Spring 2011 • Issue 39, page 14

Arizona Receiver Granted Right to Sell Property Without Foreclosure or Borrower's Consent

By Zeitzer, Beth Jo*

August 2, 2010 marked a clear turning point for Arizona Receivers when the Maricopa County Superior Court ordered Trigild Inc. (Receiver) from San Diego, California, to sell seven Arizona apartment complexes, over the Borrower's objections, and without requiring a foreclosure to occur first.

The case was LaSalle Bank National Association et al. v. Phoenix Kingdom I, LLC, etc., Arizona Superior Court case no. CV2009-007743. The borrower, Bethany Group from Irvine, California, walked away from these seven Arizona apartment complexes in December of 2008 (along with 6 others not involved in this case, that were acquired with financing from another source). Their subsidiary, Phoenix Kingdom I, LLC, purchased these seven apartment complexes with a CMBS loan.

In March, 2009, the court appointed Trigild as Receiver for these seven apartment complexes located in Phoenix, Mesa and Glendale, Arizona after it became known that Bethany Group had cut off employee salaries and operational funding of 60 of its apartment complexes nationwide.

Trigild received numerous offers on this portfolio, including an offer from Standard Portfolio, a real estate investment firm, for $123 million. This offer was $53 million over the next highest offer, but contingent upon the assumption of the existing CMBS loan that carried more favorable lending terms.

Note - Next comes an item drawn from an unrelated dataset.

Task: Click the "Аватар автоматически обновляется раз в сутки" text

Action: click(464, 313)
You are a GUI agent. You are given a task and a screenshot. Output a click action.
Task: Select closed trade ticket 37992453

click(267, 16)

Prior to this case, there was no definitive Arizona law prohibiting or allowing the sale of assets in Receivership. In this case, waiting until after foreclosure, could have cost Bethany Group's lender more than $50 million.

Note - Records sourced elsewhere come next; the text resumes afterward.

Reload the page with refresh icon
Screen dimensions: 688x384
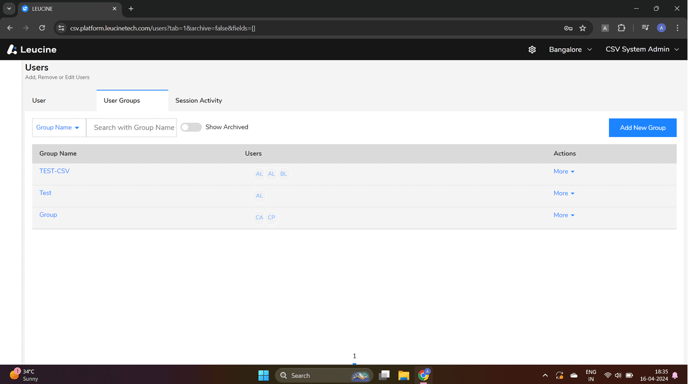point(42,28)
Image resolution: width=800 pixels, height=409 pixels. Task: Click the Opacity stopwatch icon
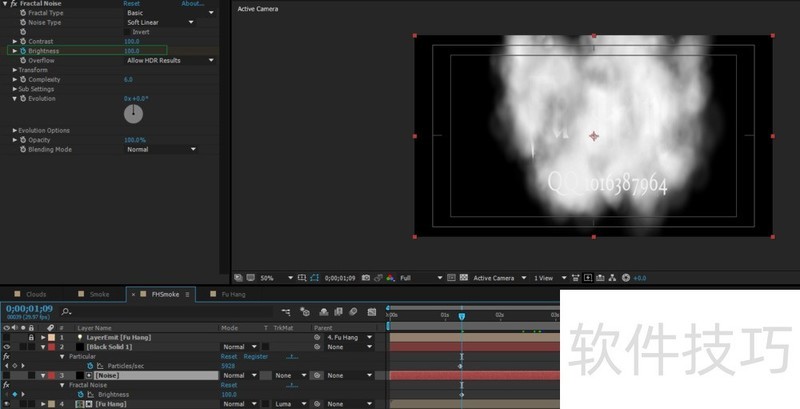22,140
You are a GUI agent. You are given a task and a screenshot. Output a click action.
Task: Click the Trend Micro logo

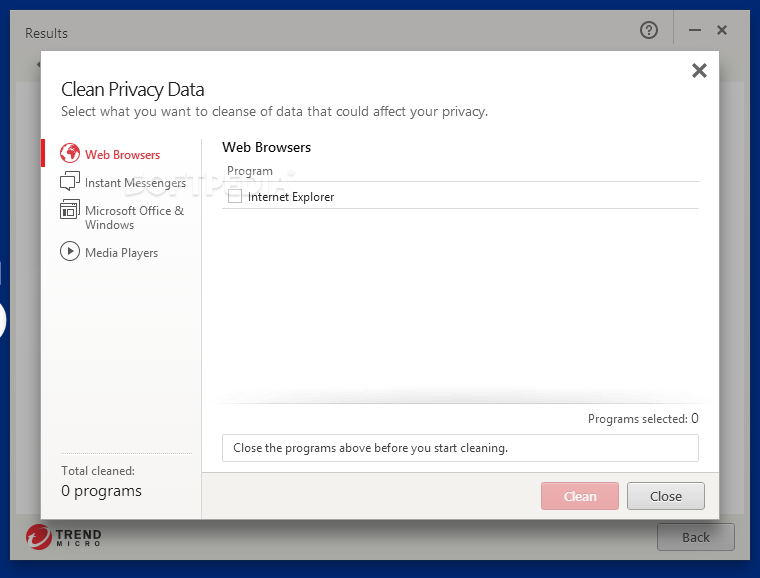click(x=64, y=537)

LaSalle Bank National Association, was the trustee in the case, and supported the sale of the asset in receivership.

As special servicers seek to recover the value of defaulted loans rolled into CMBS, foreclosure is not a positive course of action in today's soft market. There is very little potential to recoup an outstanding loan balance, and the capital investment required to hold and manage an asset can be extensive. When it comes to selling a foreclosed asset, buyers have limited access to capital, and lenders are typically offering between 60%-70% loan-to-value. Plus, leveraged cash buyers bid lower, expecting higher annual returns to compensate for the higher risk of equity investment.

Being able to offer assumable financing allows buyers to partake in low cost capital that was originated during better market conditions, and thus, can recover the most funds possible for the special servicer. However, due to laws regulating CMBS loans, special servicers aren't allowed to offer collateral properties from defaulted CMBS loans for sale with assumable financing. They can't offer seller financing by creating new debt in existing CMBS pools that they manage. And the very act of foreclosing wipes out the original debt, so there is no longer a loan to assume. The only way for a new owner to assume existing financing is to directly take the place of an existing borrower of that CMBS loan.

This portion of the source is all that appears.